Ah, the season of big meals and bearded men in red suits can be a bountiful time. My holiday loot included new shoes, new clothes and 18 volt drill. While these things are extremely appreciated, they are for the most part items I asked for from people who are related to me. Nothing really that interesting. The unexpected twist this year came from corporate gift giving. A cake from Milan, peanut brittle from a production house and, perhaps most exciting, toiletries from a photography company.
Indeed, I returned from lunch the other day to discover a small gift-wrapped package sitting in front of my keyboard. On top there was a small card. ‘Merry Christmas from JW Productions,’ it read. I shook the box furiously. Whatever was inside was packed tightly. I proceeded to rip the paper off in long shreds until I discovered an expensive looking box underneath. Stamped in silver letters was the name C.O. Bigelow. I pulled the lid off to discover an assortment of bathroom products—soap, shaving gel and cologne. Later than night, I unveiled the generous gift at home. Cristi took an interest.
“Cologne, huh? Will you wear it?” she inquired, as I’ve never really used any personal hygiene products beyond the basic soap, water and deodorant realm.
“I don’t know . . .” I replied, with visions of AXE body wash commercials flashing before my eyes.
The next day, I invited C.O. Bigelow to join me for my morning routine. First, I used the soap and the shaving gel.
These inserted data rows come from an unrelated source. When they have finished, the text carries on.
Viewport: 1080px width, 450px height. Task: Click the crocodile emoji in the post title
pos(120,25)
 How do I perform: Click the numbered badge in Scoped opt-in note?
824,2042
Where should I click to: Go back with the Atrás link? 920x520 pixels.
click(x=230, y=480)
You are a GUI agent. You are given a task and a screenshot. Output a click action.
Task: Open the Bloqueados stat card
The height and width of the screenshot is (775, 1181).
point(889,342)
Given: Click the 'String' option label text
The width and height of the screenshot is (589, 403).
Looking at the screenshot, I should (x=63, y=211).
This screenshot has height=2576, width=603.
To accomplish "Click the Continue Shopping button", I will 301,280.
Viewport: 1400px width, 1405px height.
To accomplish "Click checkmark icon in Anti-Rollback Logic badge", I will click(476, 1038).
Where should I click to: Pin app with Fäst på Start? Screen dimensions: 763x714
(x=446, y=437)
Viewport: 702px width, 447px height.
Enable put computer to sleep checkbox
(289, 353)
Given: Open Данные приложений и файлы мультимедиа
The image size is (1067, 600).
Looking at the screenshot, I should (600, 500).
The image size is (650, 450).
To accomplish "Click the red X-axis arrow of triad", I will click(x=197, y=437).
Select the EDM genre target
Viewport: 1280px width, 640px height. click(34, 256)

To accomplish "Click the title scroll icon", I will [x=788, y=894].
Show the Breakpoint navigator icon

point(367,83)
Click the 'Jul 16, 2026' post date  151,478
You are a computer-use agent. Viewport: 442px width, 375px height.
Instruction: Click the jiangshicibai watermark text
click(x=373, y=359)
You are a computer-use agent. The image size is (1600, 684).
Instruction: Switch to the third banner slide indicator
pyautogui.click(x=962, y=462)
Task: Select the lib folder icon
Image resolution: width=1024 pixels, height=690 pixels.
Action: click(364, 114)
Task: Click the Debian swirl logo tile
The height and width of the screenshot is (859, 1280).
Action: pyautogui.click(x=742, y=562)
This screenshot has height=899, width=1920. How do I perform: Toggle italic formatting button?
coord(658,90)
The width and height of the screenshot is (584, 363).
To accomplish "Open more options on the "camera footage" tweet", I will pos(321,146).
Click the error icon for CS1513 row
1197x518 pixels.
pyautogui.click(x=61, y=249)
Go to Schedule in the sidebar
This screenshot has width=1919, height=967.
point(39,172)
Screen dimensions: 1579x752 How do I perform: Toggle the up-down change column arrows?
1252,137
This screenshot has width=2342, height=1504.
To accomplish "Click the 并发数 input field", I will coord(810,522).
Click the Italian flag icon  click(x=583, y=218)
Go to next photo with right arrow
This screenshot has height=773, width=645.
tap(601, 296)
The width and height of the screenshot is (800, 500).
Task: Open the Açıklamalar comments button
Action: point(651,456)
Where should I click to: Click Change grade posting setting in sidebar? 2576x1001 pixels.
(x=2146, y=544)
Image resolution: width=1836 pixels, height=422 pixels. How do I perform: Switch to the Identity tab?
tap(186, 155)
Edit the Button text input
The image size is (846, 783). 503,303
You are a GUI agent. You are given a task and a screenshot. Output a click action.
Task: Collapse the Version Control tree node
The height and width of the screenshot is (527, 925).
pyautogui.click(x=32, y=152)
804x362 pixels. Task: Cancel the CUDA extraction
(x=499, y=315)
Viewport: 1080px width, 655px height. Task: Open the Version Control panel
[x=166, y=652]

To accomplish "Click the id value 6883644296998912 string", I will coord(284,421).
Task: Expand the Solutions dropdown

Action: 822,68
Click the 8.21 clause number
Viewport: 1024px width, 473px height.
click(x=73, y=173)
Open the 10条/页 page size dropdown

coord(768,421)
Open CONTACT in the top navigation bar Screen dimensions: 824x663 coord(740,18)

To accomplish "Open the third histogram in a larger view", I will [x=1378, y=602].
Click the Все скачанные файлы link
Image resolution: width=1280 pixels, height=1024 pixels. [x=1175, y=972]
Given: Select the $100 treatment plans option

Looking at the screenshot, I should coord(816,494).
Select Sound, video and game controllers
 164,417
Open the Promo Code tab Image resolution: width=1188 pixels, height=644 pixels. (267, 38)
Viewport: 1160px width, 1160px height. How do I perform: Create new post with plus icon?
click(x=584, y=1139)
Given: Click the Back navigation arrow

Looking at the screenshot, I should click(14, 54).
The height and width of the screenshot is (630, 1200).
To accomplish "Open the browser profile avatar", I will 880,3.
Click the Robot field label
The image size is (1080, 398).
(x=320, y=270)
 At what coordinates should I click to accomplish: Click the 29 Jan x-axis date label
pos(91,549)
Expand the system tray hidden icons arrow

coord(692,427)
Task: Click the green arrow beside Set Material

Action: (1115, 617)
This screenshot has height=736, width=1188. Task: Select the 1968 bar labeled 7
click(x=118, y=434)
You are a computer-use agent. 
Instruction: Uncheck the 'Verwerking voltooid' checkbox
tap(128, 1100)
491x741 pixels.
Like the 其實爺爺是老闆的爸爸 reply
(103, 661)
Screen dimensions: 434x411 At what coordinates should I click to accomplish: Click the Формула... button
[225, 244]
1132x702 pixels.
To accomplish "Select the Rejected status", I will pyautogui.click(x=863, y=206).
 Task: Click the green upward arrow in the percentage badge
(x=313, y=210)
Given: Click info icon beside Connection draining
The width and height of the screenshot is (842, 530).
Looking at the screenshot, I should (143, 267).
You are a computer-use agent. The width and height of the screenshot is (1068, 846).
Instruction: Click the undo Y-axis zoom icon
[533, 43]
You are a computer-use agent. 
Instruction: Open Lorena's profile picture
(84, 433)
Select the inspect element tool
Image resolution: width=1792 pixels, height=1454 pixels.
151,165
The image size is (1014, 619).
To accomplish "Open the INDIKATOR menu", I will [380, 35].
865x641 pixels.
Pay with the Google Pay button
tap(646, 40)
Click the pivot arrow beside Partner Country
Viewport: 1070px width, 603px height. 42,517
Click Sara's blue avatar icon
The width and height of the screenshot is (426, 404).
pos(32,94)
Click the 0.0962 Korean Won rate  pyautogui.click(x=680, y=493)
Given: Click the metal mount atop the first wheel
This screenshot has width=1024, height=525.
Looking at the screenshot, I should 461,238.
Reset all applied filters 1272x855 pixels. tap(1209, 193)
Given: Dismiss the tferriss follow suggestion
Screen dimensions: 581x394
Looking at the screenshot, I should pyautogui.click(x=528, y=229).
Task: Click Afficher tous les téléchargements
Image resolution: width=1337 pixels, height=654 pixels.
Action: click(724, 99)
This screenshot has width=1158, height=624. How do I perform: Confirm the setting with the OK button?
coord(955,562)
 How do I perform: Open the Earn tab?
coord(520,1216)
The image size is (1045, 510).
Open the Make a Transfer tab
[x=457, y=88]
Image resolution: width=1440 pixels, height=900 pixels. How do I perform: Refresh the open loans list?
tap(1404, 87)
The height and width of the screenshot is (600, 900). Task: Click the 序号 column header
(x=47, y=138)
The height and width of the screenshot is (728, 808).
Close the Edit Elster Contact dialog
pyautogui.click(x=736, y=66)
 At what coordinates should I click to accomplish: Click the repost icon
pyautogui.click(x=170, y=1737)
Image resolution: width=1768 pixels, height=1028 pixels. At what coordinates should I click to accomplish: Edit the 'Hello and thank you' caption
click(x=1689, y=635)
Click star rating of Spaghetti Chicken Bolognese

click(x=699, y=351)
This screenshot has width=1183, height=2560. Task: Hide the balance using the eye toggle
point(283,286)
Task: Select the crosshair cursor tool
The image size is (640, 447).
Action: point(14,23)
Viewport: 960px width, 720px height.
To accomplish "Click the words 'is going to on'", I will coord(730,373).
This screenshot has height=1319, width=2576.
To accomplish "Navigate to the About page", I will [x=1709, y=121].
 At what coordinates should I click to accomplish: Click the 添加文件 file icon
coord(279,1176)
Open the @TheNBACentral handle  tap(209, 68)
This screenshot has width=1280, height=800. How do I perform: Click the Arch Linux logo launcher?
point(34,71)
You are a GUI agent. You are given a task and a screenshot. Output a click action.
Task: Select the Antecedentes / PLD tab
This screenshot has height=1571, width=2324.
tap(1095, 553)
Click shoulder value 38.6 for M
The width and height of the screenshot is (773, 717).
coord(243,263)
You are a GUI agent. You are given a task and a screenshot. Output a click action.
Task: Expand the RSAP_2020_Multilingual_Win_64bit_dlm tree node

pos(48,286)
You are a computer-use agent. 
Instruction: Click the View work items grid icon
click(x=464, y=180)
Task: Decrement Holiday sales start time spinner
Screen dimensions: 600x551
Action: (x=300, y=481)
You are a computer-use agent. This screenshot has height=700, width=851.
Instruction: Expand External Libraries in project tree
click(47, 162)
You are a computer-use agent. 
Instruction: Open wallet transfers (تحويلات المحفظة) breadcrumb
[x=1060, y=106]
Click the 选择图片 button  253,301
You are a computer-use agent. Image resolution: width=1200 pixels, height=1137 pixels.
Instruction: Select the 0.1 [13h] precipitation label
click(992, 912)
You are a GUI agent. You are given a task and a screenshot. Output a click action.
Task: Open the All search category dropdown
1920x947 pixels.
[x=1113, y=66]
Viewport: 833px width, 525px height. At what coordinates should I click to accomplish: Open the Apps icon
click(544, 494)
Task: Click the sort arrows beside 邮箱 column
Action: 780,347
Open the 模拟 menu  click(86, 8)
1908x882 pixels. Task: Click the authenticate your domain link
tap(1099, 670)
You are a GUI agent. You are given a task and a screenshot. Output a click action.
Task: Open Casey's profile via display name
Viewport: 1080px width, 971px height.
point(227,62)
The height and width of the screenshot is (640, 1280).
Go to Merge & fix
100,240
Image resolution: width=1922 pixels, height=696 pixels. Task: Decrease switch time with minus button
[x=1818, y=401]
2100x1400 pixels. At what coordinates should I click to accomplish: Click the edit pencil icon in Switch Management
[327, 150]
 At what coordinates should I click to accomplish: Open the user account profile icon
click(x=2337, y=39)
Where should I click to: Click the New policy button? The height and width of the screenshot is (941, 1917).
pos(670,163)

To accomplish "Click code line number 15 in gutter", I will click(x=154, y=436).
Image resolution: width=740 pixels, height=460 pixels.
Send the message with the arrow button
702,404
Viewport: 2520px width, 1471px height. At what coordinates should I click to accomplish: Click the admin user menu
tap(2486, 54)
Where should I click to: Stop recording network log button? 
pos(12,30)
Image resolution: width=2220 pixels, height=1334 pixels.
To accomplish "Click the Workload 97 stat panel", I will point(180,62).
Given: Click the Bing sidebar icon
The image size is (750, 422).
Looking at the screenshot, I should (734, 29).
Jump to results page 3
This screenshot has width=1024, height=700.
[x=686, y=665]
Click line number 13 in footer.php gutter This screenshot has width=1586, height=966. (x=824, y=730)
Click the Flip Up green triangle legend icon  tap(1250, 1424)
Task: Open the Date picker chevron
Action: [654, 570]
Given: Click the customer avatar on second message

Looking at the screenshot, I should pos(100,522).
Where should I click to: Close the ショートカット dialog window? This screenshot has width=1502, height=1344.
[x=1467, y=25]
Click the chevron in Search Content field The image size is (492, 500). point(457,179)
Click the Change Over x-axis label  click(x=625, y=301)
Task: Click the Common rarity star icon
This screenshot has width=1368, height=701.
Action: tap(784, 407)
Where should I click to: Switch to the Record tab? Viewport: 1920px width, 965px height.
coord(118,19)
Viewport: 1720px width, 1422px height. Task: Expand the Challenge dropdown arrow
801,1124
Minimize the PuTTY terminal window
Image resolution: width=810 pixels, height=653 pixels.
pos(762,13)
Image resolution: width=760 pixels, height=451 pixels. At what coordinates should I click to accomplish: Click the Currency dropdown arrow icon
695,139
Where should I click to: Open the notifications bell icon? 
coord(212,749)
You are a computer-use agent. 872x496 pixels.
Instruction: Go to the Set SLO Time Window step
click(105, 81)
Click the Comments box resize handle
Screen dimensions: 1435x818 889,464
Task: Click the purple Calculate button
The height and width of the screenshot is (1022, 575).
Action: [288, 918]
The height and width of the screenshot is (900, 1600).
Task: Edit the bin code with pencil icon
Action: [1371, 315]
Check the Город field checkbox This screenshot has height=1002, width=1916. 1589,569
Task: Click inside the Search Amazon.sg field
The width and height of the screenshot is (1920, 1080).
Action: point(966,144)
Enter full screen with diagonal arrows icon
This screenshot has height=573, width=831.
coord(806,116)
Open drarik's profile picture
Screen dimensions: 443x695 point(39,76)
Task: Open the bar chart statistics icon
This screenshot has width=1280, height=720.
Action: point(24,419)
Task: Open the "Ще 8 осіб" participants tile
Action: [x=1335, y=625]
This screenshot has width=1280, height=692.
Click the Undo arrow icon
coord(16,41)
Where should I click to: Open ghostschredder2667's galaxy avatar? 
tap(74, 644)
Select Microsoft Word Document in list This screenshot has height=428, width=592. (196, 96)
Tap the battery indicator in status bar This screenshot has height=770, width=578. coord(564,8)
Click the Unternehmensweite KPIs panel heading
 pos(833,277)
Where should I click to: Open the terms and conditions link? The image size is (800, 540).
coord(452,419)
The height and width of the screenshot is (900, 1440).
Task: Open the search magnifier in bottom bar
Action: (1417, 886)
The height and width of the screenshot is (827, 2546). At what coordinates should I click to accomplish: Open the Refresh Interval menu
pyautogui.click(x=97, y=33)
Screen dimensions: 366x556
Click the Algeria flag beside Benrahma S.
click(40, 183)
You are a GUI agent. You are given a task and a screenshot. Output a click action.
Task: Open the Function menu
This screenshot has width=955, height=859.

Then, I finished with one quick spray of the cologne. I only made it halfway down the hall before I was ambushed.
“YUM, you smell GOOOOD,” Cristi said as she wrapped her arms around my neck. That was a few weeks ago. I’m really not sure what sort of secret potion C.O. Bigelow came up with, but I would recommend it to anyone looking to attract, um, positive attention.
As for Curtis Junior, I’m just hoping he’ll keep his bedroom tidy and his rock ‘n roll music turned down as not to bother the neighbors.